Even when it’s not an issue, it’s an issue.

I still do not have full use of the hand that was injured and some of my fingers are still unable to fully extend or grip, despite various visits to specialists and intensive physical therapy. In obtaining copies of my medical records from the hospital stay to take to another hand surgeon, I found that my BiPolar and anxiety disorder was prominently listed along with the description of my injuries by every single Dr I saw at the 2 hospitals I stayed at. “Patient was injured when blah blah blah and has a history of BiPolar and anxiety disorder,” “Patient is unable to ambulate blah blah blah fingers, blood culture reveals blah blah blah results and has a history of BiPolar and anxiety disorder,” “surgical evaluation at this time reveals blah blah blah and patient has a history of BiPolar and anxiety disorder,” etc etc etc. It’s not even as though my mental health disorders played a part in this, were a contributing factor in my treatment plan, or something that would have been evident to any hospital staff, aside from my truthful answers about health history and medications I take. I was calm, pleasant to all hospital staff and didn’t throw the fit I wanted to in response to the constant pain I was experiencing despite heavy narcotics.

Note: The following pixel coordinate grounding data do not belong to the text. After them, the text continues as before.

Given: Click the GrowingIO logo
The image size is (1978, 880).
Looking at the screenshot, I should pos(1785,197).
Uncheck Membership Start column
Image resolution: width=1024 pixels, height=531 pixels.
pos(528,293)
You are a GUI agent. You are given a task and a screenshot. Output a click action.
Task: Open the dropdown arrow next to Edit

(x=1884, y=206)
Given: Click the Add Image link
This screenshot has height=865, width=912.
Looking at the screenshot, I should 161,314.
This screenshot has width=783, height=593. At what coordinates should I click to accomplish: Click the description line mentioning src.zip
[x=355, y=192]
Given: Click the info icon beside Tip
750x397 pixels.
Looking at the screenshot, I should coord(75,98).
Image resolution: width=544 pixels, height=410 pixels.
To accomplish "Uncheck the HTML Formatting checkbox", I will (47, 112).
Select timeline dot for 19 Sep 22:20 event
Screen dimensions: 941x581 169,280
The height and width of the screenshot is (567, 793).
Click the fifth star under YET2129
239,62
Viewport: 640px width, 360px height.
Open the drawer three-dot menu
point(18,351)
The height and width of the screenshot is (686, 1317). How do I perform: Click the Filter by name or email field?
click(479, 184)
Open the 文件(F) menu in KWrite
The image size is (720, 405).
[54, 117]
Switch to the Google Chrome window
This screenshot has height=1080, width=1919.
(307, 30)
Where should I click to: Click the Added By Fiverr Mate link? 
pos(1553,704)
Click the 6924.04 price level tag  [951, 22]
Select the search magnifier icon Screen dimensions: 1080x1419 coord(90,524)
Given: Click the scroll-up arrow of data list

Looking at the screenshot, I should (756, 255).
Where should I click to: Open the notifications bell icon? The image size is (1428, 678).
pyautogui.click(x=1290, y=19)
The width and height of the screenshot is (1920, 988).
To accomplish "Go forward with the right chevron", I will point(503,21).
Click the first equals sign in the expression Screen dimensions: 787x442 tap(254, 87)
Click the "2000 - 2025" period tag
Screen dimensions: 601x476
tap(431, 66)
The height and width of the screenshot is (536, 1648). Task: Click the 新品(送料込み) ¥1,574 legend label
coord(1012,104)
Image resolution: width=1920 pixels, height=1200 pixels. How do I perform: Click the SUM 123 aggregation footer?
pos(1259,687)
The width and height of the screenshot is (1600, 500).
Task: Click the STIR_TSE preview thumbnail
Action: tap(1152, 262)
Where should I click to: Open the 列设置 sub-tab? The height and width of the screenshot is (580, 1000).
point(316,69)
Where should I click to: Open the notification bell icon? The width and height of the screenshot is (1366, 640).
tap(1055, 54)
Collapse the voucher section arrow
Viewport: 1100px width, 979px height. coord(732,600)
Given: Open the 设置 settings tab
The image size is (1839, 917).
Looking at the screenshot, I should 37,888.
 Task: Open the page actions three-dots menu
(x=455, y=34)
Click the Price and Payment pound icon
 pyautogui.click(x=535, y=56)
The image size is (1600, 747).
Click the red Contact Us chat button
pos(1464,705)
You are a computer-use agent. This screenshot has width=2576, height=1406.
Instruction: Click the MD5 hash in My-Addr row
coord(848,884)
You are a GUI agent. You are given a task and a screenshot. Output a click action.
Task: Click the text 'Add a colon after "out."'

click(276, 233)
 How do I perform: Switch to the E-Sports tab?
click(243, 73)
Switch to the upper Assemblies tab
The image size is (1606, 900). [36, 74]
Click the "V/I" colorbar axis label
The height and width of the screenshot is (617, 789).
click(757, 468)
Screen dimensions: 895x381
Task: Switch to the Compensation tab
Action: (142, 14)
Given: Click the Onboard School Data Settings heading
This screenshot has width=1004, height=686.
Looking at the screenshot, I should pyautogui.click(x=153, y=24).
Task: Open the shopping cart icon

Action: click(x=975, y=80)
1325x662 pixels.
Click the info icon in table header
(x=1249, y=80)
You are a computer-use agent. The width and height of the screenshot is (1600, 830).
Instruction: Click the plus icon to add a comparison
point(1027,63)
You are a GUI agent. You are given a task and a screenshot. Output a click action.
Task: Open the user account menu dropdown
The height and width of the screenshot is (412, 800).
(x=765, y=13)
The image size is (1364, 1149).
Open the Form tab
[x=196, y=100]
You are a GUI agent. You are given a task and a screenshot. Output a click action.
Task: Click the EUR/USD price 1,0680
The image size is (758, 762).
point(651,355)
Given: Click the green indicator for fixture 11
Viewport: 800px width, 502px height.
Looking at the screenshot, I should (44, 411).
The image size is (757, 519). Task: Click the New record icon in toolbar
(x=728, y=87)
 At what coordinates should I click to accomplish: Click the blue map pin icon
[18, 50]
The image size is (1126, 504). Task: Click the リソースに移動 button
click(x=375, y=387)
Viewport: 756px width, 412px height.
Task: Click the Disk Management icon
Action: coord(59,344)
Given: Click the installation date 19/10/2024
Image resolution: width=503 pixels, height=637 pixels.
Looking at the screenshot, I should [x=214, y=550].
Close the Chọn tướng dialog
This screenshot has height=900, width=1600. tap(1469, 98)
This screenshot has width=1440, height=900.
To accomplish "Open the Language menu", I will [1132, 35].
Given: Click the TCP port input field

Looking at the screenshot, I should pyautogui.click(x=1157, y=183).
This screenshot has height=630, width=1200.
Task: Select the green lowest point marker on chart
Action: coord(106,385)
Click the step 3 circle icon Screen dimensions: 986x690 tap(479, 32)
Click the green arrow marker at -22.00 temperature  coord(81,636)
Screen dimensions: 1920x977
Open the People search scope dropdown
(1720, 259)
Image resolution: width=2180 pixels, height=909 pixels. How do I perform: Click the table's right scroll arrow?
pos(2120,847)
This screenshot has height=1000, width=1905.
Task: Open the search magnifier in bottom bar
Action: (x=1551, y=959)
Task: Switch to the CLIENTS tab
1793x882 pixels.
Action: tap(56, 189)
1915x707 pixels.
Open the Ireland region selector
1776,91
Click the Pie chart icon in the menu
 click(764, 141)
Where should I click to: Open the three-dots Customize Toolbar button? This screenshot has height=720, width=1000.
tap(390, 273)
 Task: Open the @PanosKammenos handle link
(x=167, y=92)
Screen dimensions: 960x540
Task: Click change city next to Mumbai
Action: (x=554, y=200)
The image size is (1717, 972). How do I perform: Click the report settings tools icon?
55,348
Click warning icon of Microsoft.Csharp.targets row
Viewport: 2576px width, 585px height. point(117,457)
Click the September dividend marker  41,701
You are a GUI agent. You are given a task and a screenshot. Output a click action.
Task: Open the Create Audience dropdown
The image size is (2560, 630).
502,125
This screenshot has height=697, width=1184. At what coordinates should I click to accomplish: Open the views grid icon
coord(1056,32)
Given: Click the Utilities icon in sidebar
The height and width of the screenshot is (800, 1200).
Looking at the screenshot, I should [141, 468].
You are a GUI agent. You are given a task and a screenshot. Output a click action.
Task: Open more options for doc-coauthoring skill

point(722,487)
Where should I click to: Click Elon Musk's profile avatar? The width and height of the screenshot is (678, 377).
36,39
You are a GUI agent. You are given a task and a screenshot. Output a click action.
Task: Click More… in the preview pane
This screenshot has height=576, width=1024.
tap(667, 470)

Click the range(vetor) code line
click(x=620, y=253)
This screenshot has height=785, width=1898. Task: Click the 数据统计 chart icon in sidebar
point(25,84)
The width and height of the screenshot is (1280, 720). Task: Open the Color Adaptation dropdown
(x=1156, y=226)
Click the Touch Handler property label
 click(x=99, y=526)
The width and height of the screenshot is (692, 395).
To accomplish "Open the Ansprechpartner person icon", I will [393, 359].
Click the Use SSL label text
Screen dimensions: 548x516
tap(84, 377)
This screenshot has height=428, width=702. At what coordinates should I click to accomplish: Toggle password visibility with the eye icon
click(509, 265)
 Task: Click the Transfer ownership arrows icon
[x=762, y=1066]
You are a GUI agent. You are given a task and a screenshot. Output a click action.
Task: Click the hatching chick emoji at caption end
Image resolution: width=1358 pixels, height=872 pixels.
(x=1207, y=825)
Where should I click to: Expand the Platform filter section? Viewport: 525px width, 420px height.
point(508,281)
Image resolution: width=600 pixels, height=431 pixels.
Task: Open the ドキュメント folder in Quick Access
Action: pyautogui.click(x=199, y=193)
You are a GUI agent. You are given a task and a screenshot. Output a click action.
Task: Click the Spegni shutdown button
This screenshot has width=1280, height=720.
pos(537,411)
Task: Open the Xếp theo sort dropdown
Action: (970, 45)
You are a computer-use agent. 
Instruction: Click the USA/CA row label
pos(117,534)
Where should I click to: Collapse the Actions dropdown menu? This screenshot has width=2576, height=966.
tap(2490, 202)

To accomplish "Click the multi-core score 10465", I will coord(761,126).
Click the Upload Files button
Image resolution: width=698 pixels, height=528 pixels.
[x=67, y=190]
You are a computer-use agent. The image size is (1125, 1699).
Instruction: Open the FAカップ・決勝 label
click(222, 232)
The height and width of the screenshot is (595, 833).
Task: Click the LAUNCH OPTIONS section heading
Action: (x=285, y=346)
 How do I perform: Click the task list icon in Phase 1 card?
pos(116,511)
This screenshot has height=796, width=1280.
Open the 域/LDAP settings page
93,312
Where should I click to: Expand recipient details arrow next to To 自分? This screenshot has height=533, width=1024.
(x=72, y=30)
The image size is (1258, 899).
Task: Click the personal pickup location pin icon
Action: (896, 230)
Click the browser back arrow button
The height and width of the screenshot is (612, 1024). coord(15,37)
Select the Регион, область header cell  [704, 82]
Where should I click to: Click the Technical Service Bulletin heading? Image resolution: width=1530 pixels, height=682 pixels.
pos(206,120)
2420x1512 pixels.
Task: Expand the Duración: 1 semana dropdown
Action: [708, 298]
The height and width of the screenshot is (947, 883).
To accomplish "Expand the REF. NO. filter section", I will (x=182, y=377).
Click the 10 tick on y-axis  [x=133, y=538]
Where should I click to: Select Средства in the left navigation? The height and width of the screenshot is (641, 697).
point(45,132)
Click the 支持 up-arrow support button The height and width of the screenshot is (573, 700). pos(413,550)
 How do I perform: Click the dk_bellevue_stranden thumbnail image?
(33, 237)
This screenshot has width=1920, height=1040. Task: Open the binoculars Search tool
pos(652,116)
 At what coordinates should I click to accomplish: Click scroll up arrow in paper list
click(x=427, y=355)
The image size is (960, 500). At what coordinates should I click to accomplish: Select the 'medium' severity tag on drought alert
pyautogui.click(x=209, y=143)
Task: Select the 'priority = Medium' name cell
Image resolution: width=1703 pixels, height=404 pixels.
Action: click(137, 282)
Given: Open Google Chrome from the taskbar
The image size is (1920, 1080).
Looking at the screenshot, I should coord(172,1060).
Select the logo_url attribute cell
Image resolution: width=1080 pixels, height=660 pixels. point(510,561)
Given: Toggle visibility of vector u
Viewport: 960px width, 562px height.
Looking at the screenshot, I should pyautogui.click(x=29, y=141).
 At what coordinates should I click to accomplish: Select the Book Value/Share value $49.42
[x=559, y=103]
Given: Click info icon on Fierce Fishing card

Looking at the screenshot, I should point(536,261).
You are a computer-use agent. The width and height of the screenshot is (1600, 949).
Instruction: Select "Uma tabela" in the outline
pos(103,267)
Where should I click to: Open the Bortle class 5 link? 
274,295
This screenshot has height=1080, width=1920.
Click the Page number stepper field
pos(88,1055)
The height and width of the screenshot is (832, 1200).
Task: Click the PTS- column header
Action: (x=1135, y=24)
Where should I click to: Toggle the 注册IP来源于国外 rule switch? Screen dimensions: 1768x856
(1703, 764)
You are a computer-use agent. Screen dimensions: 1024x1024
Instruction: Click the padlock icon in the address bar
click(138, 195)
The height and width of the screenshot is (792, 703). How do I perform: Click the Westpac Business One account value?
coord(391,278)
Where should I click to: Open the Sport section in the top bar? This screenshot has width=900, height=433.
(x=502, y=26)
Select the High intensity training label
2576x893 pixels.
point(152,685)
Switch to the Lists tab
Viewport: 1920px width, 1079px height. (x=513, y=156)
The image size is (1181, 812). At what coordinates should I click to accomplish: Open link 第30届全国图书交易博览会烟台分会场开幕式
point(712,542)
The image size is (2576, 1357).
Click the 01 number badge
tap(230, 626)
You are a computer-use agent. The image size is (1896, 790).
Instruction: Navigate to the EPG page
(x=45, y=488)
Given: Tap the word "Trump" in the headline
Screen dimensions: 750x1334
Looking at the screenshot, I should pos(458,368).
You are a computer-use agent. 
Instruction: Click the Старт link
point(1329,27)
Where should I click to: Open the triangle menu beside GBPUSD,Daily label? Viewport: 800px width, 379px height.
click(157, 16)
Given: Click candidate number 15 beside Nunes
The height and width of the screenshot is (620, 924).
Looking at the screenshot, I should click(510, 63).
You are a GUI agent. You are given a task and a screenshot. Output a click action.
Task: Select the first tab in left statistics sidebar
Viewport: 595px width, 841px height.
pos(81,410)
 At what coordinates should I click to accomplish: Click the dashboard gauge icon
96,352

It’s like a flag on my records, not listed along with my general health history along with my other health issues, but listed predominantly. A flag that says “this patient is BiPolar, watch out,” I didn’t sleep for almost 3 days due to the pain and I am grateful that a breakdown didn’t happen until I got home, when I was alone.

Every single day I work hard to keep my disorders in check, manage several different health issues, chronic spinal pain, go to work, do freelance work and maintain my household independently. I am also currently sick (some sort of flu-like plague) and have pressing things I need to complete both at home and with editing a shoot I managed to do a few days ago. Since my hand injury I’ve had to cancel or reschedule 3 shoots because I could not even hold my camera, which means a bigger financial hit as well. It’s a downward spiral affect and I’m so. Fucking. Tired. I’ve done all the self care I can and I need a break. Badly. Maybe even some help, which is hard for me to ask for but that’s another topic in and of itself.

I’m unable to crash and burn, there’s nowhere other than here for me to land. I don’t want this to be my reality…but it is…and I manage the best I can…all the while mentally flogging myself for not doing or being better.